(Rows showing where targets appear)
.....
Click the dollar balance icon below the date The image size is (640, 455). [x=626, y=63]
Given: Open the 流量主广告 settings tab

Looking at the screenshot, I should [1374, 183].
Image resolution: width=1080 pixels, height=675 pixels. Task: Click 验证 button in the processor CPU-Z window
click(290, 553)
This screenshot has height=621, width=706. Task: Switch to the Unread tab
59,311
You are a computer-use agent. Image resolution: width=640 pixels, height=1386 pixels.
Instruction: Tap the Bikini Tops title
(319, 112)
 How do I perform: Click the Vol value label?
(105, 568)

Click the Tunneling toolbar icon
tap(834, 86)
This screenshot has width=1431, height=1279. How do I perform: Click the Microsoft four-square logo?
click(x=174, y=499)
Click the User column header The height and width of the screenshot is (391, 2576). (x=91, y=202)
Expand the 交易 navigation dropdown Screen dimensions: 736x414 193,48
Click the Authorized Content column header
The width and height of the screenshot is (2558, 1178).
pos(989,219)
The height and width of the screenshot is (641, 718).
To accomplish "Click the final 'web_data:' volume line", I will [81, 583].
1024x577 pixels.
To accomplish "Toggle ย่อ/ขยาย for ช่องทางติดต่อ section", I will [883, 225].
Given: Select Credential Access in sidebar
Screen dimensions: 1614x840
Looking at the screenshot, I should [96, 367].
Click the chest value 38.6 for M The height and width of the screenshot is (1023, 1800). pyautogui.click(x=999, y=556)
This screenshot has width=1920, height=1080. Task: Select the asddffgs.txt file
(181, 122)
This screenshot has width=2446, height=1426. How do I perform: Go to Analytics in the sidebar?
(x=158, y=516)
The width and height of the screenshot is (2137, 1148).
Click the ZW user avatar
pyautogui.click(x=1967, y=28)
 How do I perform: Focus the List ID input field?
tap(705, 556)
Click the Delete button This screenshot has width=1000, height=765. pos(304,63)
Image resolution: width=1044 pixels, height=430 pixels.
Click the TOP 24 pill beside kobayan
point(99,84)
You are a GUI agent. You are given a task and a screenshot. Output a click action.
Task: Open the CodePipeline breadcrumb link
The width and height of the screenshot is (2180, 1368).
.....
Copy the listing from its start through the line containing "click(x=174, y=499)", switching "Unread" to "Archived" and leaving all else untouched. Return only those lines.

Full answer -
Click the dollar balance icon below the date The image size is (640, 455). [x=626, y=63]
Given: Open the 流量主广告 settings tab

Looking at the screenshot, I should [1374, 183].
Image resolution: width=1080 pixels, height=675 pixels. Task: Click 验证 button in the processor CPU-Z window
click(290, 553)
This screenshot has height=621, width=706. Task: Switch to the Archived tab
59,311
You are a computer-use agent. Image resolution: width=640 pixels, height=1386 pixels.
Instruction: Tap the Bikini Tops title
(319, 112)
 How do I perform: Click the Vol value label?
(105, 568)

Click the Tunneling toolbar icon
tap(834, 86)
This screenshot has width=1431, height=1279. How do I perform: Click the Microsoft four-square logo?
click(x=174, y=499)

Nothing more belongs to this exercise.